Collected data
------------------------

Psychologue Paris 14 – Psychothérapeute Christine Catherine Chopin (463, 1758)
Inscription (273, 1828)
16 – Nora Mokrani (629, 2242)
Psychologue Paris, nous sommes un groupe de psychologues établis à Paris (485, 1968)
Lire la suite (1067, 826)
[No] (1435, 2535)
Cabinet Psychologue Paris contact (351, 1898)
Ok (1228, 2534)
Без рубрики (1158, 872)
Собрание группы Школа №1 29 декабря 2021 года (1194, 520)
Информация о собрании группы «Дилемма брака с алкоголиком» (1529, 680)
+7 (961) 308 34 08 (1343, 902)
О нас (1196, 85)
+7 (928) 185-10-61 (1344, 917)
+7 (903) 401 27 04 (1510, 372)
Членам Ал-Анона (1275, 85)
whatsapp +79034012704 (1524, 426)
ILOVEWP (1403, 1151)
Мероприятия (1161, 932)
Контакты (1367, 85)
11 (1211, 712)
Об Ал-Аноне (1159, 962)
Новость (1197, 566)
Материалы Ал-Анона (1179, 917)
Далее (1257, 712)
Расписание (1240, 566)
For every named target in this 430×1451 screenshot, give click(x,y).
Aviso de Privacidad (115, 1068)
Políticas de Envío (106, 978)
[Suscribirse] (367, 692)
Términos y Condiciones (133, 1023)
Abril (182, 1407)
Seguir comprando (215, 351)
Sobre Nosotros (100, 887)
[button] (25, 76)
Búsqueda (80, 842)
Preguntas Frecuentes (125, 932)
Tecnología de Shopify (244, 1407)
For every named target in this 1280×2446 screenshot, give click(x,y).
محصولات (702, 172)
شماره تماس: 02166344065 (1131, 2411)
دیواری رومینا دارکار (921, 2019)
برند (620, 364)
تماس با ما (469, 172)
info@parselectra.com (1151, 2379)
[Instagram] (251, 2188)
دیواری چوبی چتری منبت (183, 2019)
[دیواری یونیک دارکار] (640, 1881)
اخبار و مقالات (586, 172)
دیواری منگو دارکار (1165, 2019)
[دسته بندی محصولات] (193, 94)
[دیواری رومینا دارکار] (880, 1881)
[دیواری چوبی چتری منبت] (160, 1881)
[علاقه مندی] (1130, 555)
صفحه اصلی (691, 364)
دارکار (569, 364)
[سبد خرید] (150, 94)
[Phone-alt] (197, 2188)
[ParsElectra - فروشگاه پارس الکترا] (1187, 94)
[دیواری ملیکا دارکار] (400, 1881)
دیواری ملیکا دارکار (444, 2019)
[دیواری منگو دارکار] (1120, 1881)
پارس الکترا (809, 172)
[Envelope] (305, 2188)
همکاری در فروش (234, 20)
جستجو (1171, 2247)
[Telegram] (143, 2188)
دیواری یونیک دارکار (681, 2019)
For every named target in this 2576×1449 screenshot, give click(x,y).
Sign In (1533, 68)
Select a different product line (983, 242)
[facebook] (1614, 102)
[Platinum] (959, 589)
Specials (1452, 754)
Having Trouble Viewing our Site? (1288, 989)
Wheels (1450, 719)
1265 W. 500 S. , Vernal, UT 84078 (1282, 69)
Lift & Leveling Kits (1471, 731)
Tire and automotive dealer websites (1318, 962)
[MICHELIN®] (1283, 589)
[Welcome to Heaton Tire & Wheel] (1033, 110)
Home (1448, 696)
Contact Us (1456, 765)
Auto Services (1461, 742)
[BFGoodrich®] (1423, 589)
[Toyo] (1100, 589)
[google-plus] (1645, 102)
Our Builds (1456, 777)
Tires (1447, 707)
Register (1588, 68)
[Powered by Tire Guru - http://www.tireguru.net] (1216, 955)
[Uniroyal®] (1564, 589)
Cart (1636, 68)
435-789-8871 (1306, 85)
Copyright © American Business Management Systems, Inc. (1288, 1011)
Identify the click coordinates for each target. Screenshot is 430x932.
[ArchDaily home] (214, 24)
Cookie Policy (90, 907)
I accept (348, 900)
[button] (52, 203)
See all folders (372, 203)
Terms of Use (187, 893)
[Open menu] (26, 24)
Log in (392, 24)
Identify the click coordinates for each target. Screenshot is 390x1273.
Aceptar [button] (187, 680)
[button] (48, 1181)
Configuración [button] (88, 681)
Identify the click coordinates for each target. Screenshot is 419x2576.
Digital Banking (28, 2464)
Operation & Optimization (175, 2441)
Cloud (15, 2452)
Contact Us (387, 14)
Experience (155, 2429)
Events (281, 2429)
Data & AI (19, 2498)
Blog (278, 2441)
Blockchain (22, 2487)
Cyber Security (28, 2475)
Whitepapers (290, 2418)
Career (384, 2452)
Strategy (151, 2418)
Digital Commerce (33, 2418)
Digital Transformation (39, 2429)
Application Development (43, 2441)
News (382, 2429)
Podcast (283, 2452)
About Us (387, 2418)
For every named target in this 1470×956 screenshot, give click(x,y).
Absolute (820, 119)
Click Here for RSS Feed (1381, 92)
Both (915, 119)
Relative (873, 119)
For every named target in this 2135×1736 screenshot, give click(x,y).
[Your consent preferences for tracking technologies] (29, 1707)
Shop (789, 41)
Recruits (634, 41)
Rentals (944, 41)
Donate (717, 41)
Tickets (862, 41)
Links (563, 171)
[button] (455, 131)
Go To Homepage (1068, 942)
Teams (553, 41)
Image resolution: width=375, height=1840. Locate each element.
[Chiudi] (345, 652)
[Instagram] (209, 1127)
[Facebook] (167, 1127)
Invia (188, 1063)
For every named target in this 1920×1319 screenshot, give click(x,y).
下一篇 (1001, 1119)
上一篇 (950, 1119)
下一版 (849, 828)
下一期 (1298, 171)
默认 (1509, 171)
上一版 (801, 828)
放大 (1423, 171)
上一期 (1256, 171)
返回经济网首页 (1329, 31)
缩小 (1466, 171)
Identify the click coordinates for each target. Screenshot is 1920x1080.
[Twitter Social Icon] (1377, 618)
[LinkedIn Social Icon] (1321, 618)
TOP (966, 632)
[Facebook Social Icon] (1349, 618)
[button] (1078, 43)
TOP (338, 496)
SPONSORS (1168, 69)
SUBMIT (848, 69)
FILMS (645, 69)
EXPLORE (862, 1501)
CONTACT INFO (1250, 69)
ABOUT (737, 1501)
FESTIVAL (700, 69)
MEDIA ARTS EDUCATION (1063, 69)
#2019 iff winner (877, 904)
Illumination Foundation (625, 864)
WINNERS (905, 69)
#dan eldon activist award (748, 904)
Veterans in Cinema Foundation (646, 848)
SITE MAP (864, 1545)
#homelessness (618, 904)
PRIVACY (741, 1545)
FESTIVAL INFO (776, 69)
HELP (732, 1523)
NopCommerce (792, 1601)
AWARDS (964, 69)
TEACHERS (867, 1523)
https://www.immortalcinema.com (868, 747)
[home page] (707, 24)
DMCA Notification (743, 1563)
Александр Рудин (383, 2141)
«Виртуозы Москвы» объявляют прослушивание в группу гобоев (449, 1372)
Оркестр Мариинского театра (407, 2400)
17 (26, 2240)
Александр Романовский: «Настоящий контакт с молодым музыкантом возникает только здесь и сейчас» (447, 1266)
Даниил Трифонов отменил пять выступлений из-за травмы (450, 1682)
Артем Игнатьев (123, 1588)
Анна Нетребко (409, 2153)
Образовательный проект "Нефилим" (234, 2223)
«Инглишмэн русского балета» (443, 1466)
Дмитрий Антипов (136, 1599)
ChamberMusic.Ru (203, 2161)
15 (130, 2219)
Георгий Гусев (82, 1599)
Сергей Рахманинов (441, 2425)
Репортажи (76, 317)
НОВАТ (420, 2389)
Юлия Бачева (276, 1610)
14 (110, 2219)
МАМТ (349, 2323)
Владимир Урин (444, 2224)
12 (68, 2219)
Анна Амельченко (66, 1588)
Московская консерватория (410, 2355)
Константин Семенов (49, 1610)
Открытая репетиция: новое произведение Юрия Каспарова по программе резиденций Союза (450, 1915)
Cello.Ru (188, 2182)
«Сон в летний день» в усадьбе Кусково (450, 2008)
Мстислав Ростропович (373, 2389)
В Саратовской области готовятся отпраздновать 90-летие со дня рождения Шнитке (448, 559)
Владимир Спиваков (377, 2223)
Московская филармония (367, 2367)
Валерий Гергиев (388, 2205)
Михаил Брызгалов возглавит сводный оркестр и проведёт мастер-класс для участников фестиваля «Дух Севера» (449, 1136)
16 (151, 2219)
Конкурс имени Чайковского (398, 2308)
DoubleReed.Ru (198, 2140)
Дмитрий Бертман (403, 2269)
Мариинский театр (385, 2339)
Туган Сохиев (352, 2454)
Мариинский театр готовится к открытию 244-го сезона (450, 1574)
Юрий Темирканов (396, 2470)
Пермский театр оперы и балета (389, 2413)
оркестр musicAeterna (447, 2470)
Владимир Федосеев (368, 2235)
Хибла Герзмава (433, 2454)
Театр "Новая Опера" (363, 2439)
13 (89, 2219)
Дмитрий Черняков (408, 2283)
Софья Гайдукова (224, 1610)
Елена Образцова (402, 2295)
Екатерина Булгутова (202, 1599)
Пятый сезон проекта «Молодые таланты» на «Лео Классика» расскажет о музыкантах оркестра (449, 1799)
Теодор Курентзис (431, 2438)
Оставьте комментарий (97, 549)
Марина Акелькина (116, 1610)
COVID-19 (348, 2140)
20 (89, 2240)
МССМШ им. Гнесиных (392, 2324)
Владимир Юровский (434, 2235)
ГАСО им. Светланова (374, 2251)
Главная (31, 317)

------------------------

Required action: Starting with the first line of the entries and ending with the line that has "Без рубрики (1158, 872)", copy each line exactly and add nothing.

Solution for this problem:
Psychologue Paris 14 – Psychothérapeute Christine Catherine Chopin (463, 1758)
Inscription (273, 1828)
16 – Nora Mokrani (629, 2242)
Psychologue Paris, nous sommes un groupe de psychologues établis à Paris (485, 1968)
Lire la suite (1067, 826)
[No] (1435, 2535)
Cabinet Psychologue Paris contact (351, 1898)
Ok (1228, 2534)
Без рубрики (1158, 872)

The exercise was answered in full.